**EXTRACTED TEXT**

————

When I call the number, it doesn’t go well. After my first question Gabby goes silent. Then she hangs up.
Jessica Simmons, a mother of two adopted children, both of whom she found on Facebook, knows the name Gabby, and that telephone number, all too well.
In August 2016, a young woman contacted her on Facebook, saying she was pregnant. She began to fill in forms with Jessica’s adoption agency, giving her name and address: a small town outside Atlanta. Her age: 23.
“After about a month of talking to her every day, I reached out to one of her family members by private message,” says Jessica. The family member told her this was not the first time Gabby had pretended to be pregnant, and not to trust her. There was “nothing anybody could do to stop her” Jessica was told.
Three years later, a pregnant 16-year-old from Georgia called a Google Voice number on a Minnesotan couple’s adoption page. As they talked with her for hours, they inadvertently recorded part of a conversation.

————

Material on locating elements on screens:

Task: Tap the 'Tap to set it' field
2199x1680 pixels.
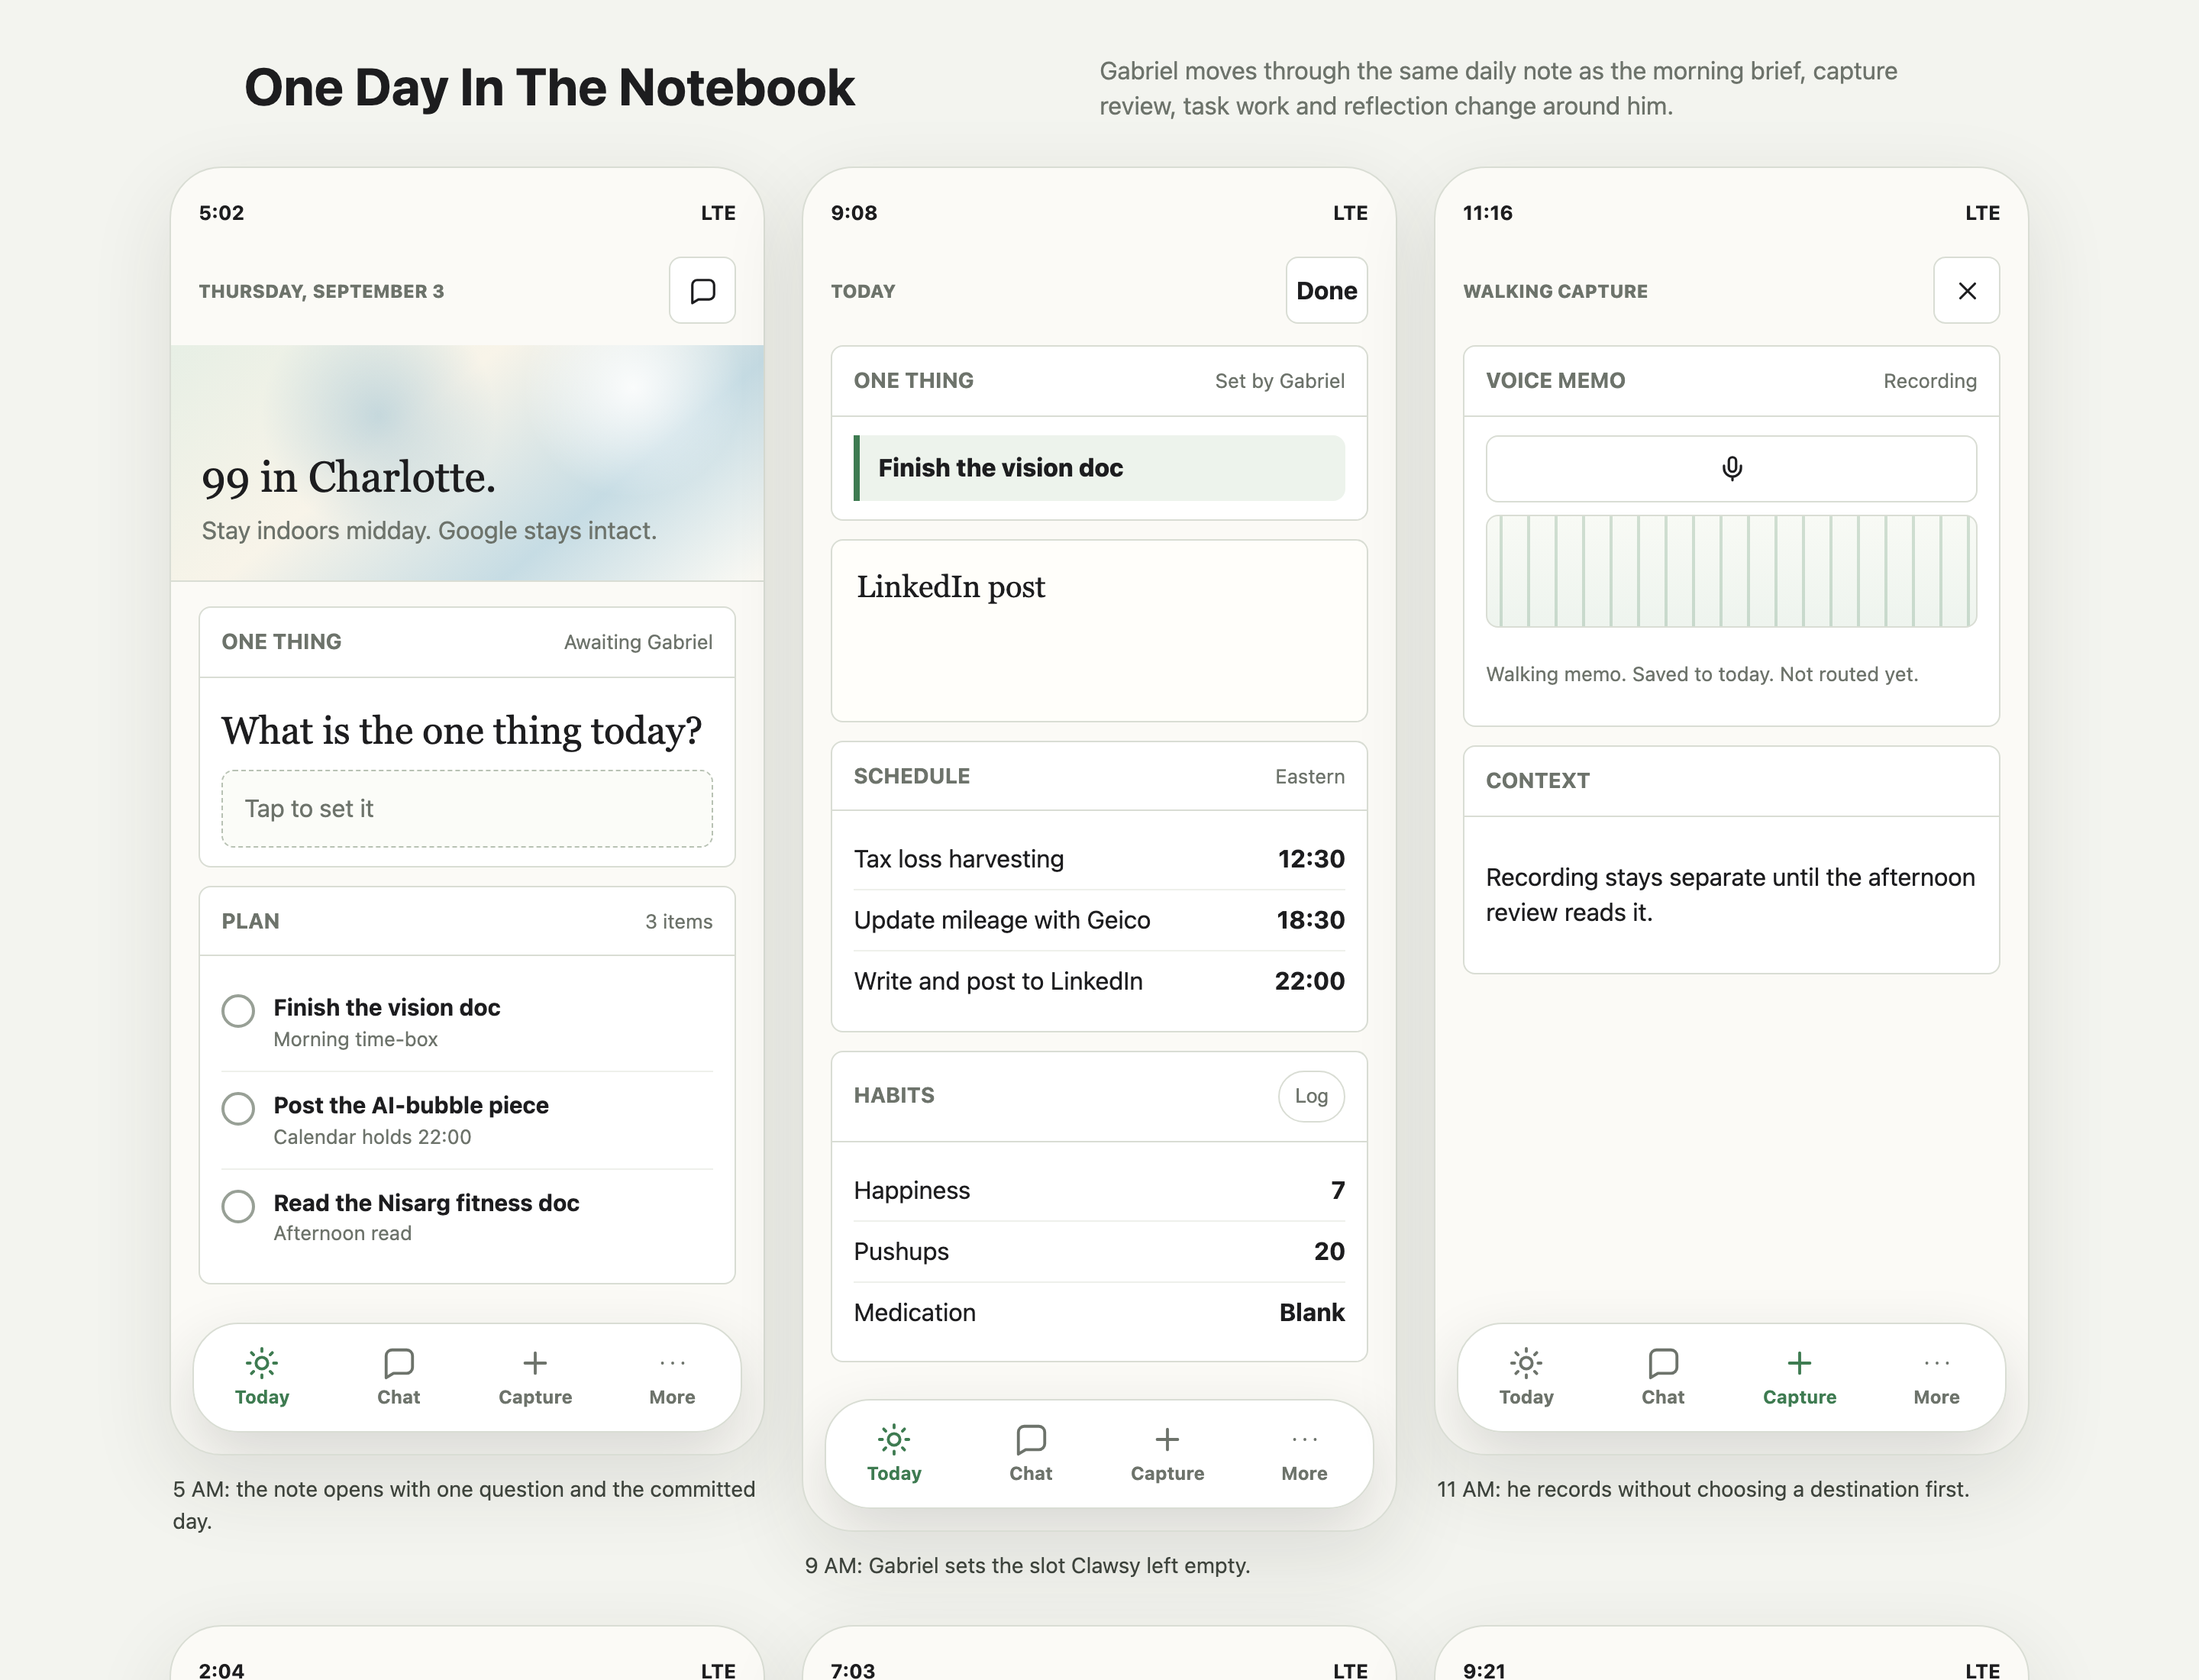Action: pos(467,808)
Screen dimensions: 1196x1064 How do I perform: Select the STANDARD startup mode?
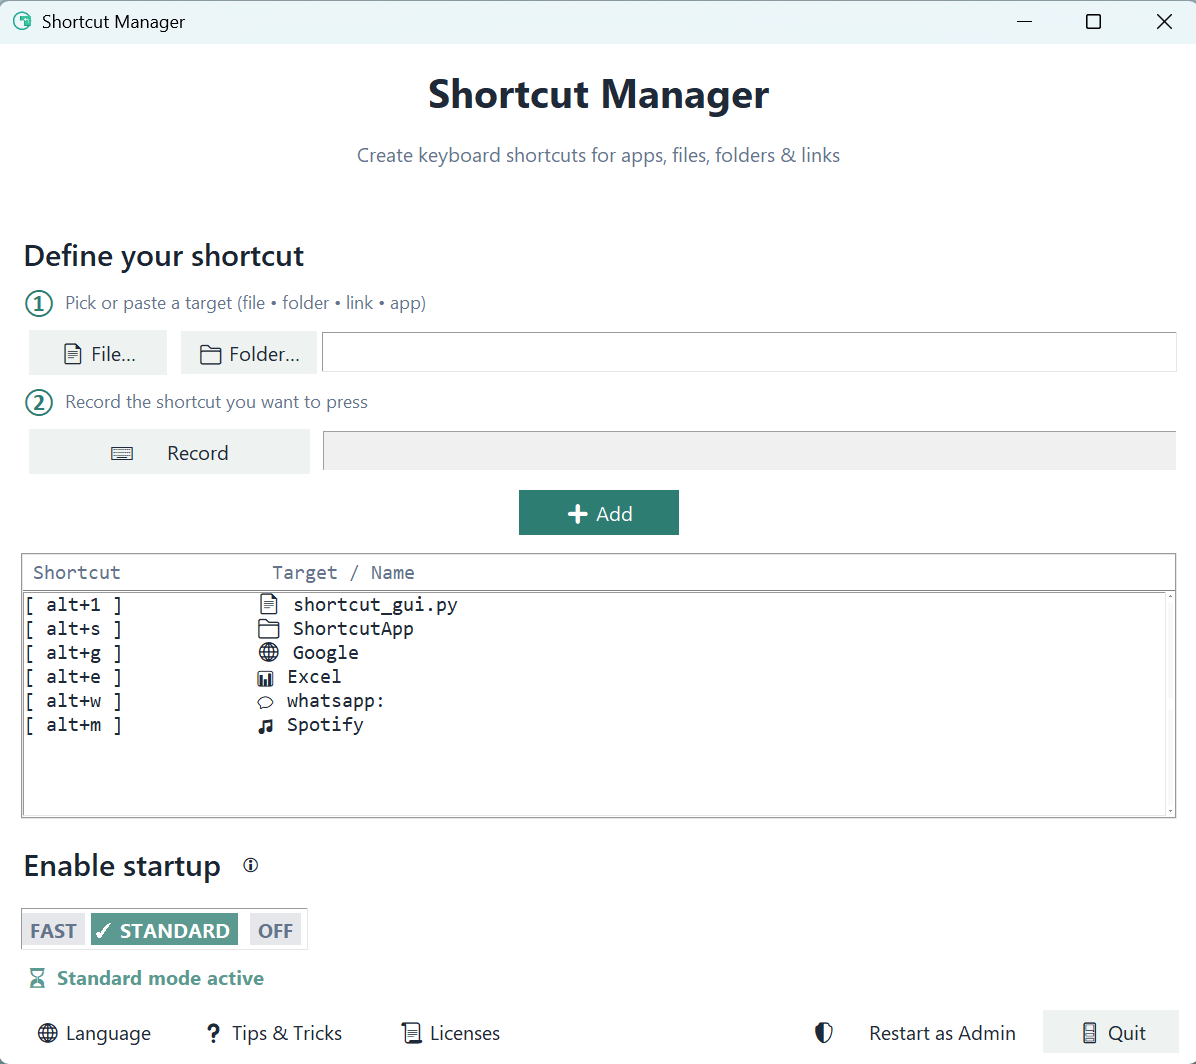[164, 930]
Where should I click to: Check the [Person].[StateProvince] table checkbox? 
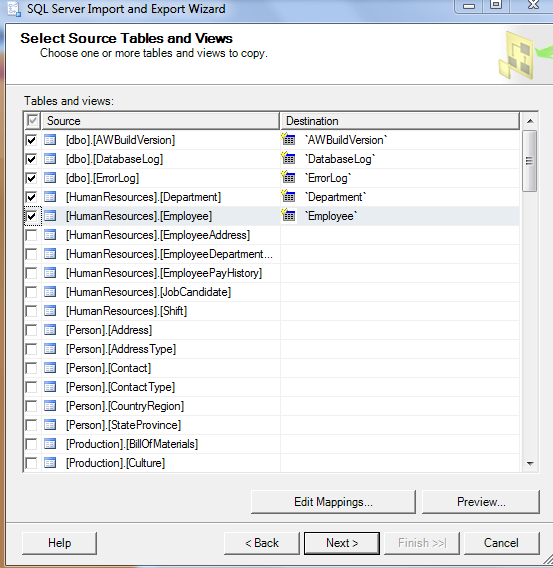coord(32,425)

————

**REQUIRED TASK 1**
According to the adoption passage before the material, what details did the young woman who contacted Jessica give on the adoption agency forms? List each detail along with the value the passage gives for it.
**REQUIRED TASK 2**
Extend the adoption passage that comes before the material, picking up after its final sentence.

**OUTPUT 1**
- Name (the passage does not give the value)
- Address: a small town outside Atlanta
- Age: 23

**OUTPUT 2**
Listening back to the recording, the young woman’s nasal voice still gets to the wife, making her anxious. “She spoke very low and quiet,” she remembers. “She was very needy and demanding and it made me very uncomfortable.”
As well as the fake Instagram accounts, Gabby also has a personal one. Photos of a curly-haired girl with glasses sit alongside slime-making videos, in which her voice can be heard – it’s the same as in the recording, and it’s the one I heard on the telephone.
Nothing has been posted on this Instagram account since June 2018. There is no mention of babies, adoption or pregnancy. The list of people she is following is revealing, however. It includes Ashley King.
By the time I speak to Ashley a second time, she herself has come to suspect Gabby may be the woman impersonating her, after stumbling across a bizarre series of messages from her on Facebook, most of which she doesn’t remember having received.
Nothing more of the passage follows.